Not quite pulling the wool over the eyes of Georgetown matrons - they were far too easy a mark - but fooling the whole lot of social incidentals who sniffed at the hems of power was her victory.

It was a good life, a double life little different than that of the deep-cover spy, and being the best in both worlds without either one aware of the other, was truly a remarkable, merit-worthy fact.  She dallied with the presumed best of American society while exemplifying the worst - a hooker, a whore, a slut.  It was this dramatic difference which ironically made her whole.  It was one, unifying, indomitable will which defined her, and there were few like her. 

A lot has been made of the Jeffrey Epstein list - who among the power brokers had consorted with this pedophile and his pimp wife?  Who was on his island? His yacht? Who sampled from the stable of young virgins he had enticed into prostitution by wiles and wild promises? 

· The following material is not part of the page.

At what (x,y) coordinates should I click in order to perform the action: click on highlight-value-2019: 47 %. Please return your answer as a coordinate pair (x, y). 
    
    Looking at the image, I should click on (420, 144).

Amanda's list, if it were ever made public, would be nowhere near so troubling or incriminatory. Neither the men who followed her scent nor the Washington matrons who thought her the heir to the Northumberland fortune would ever be outed.  Her magnificent charade by day, and her marvelously opportune hook-hold on the men who ran the nation's business by night were both capital secrets, kept so by Amanda who knew that every day of silence increased her value in both worlds. 

'What a woman', said one of her clients long after she had left Washington for parts unknown. She had been seen on St. Tropez, on the slopes of Gstaad, and in Chillicothe, Ohio of all places; but no sightings had been confirmed. True to form, she had both appeared and disappeared as a wonderous chimera, a sylph, a dominatrix, and a hostess.  A wonderful woman indeed.